Anyone familiar with Fodmap Low nutrition? It's been recommended for our dd.

Looked it up and if it is recommended by her gastroenterologist (I would assume for IBS)

then anything to get relief.
I did see this constraint on a site. Good luck.
There is so much material available in written form and online that some might be tempted to make up a low FODMAP diet without a dietician’s help. Even though in theory this sounds an excellent idea, in practical terms it poses significant challenges

 
I have done it - I bought the app from the University of Monash

to help me figure out what I could have while doing the low FODMAP elimination plan, it was really helpful. I learned a lot while doing it, such as I am truly lactose intolerant, and feel better if I avoid certain foods like garlic, wheat, cauliflower and broccoli. My doctor had me do it when I was having food allergy symptoms in 2012-13.

 
Thanks much for insights. It just seems so restrictive and honestly boring over time. We are

trying to help and support, but I feel badly. Fortunately, she is feeling better, for the most part. BUT, lost some weight (Which was unnecessary).
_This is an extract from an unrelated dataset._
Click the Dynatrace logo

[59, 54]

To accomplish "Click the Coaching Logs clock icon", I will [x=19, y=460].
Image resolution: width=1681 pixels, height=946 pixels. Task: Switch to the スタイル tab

It is a very boring and honestly quite expensive way to eat!

I miss the school days of cereal! Now it is raspberries or eggs; etc. Takes time to think through. And dd now finally understands that she needs to go back and try new things.

 
I found the first list of "can't haves" and thought GEEZE this is impossible. But then

found the "can haves" and it doesn't seem so bad. Admittedly I didn't look in depth but if it alleviates whatever the symptoms are seems worthwhile.
I think rice krispies are allowed!

 
I've been through this - tips/hints and information below - please read

I’ve been through this program 3 times now, but it did not work for me. 



There is lots of old/outdated information out there - Monash (they are based in Australia) is the leader/creator of this protocol and have the most updated information. Download their app - it isn’t free and is on the higher end of app prices, but it is completely worth it and they update regularly.
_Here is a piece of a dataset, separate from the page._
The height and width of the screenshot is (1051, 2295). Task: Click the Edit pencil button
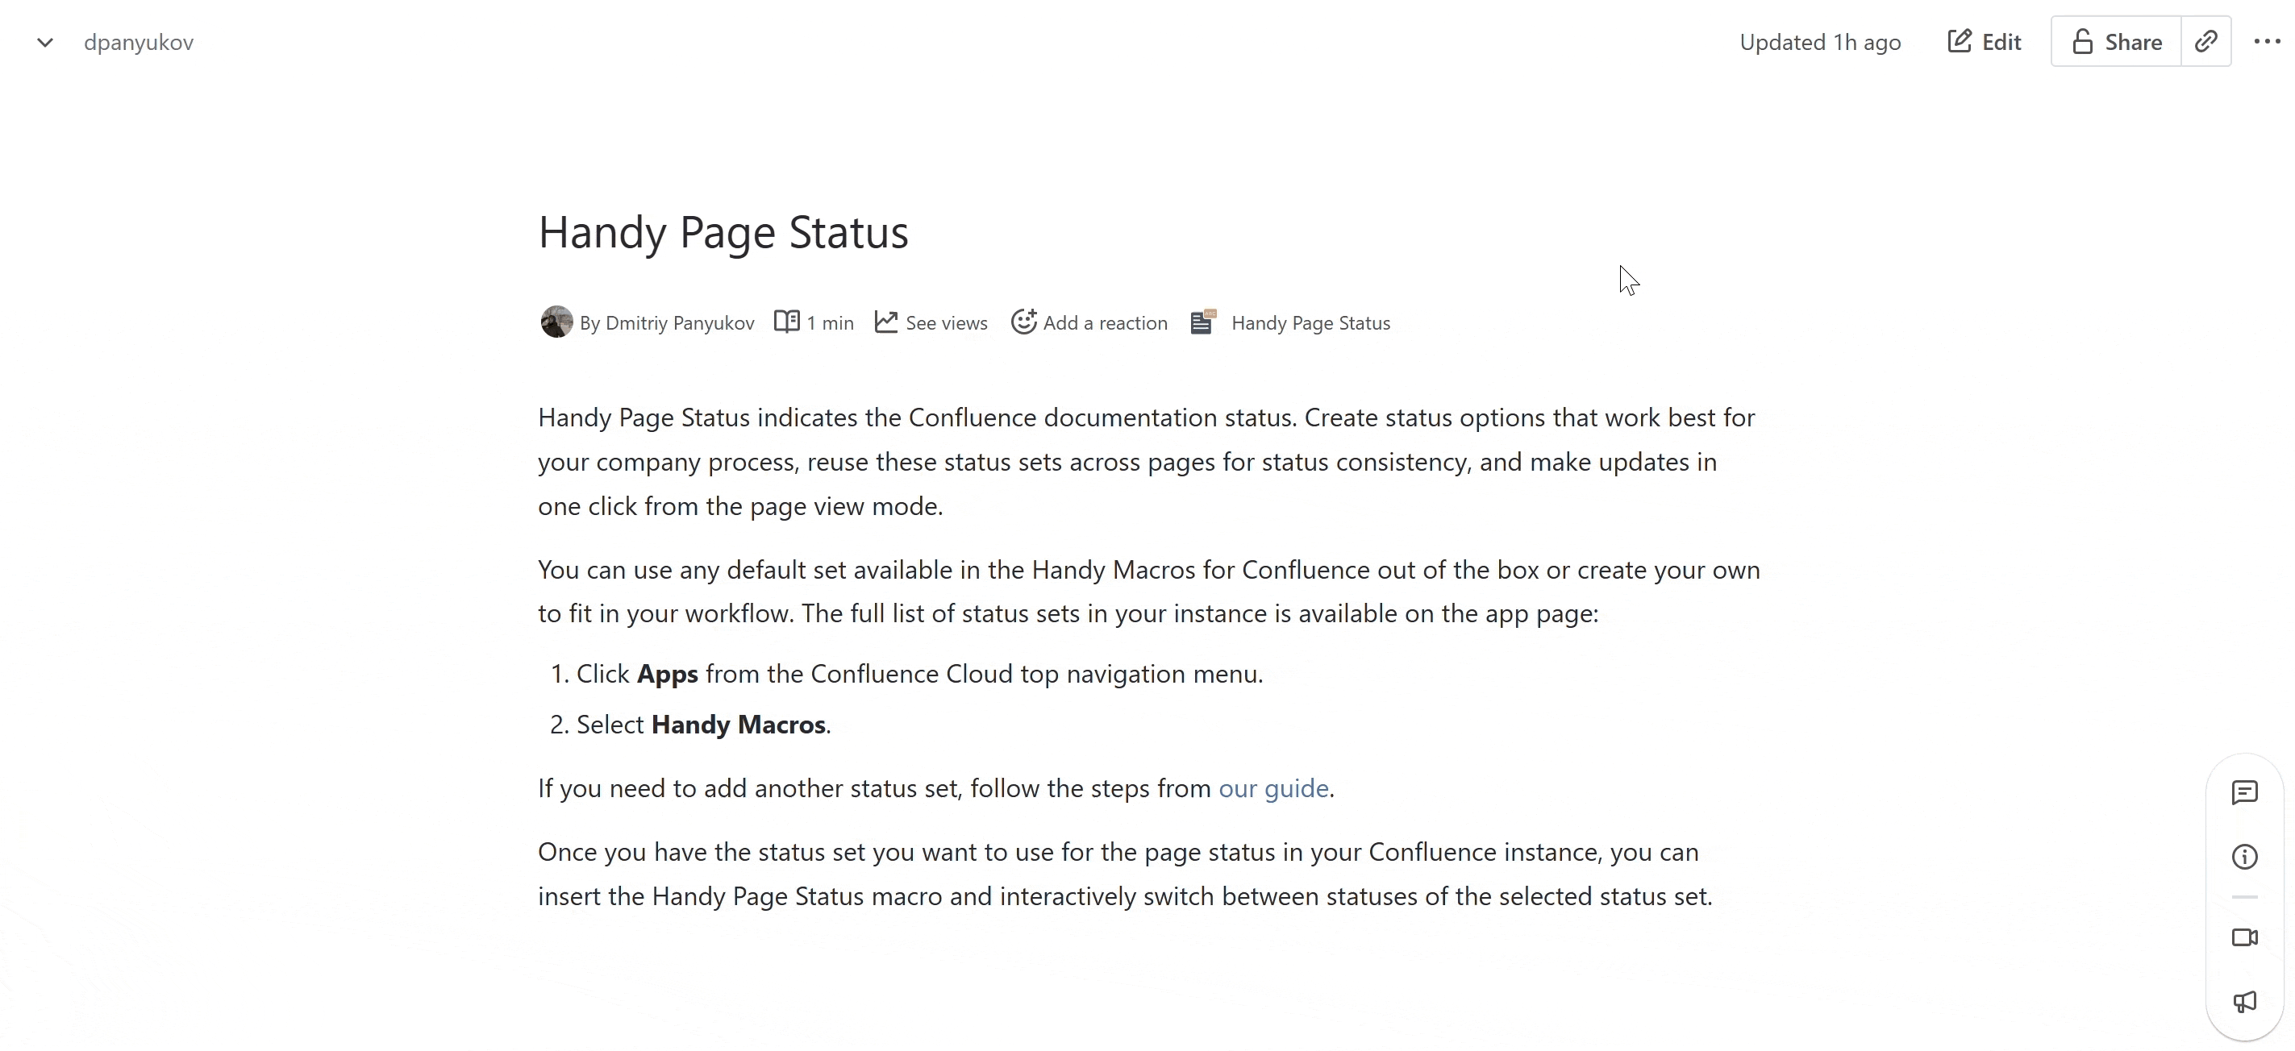tap(1984, 42)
Do not stay on Phase 1 (2-8 weeks) longer than you need to. Start reintroducing/challenging foods as soon as you feel ready. You are removing lots of good/beneficial foods in phase 1 - however, research is startling to trickle in on the long term effects of people who stay on phase 1 for long periods of time do harmful damage to their gut microbiome.
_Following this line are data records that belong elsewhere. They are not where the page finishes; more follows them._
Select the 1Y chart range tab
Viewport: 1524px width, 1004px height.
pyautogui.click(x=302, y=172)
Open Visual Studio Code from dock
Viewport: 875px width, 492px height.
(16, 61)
Make sure you keep your diet as varied as possible, especially to avoid getting tired of having the exact same thing day after day - spices/herbs are your friend. Use garlic-infused olive oil. Seek out asafetida - it is reminiscent of garlic/onion and isvery strong, so a little goes a long way. 

Be VERY watchful of portion sizes.

Some foods that you think are off the list can actually be good and acceptable in small servings - but this also goes in reverse. Some things that you think are good can be not good in large servings. Research fodmap stacking - it makes a difference.

One thing to remember - this is not a gluten-free diet. It is *wheat* free.



Here are some helpful links you should look through



https://www.monashfodmap.com/blog/
https://alittlebityummy.com/ (especially helpful for recipes/info)
https://www.everydaynutrition.com.au/blog
http://www.katescarlata.com
https://www.ibsfree.net

Please feel free to ask any questions!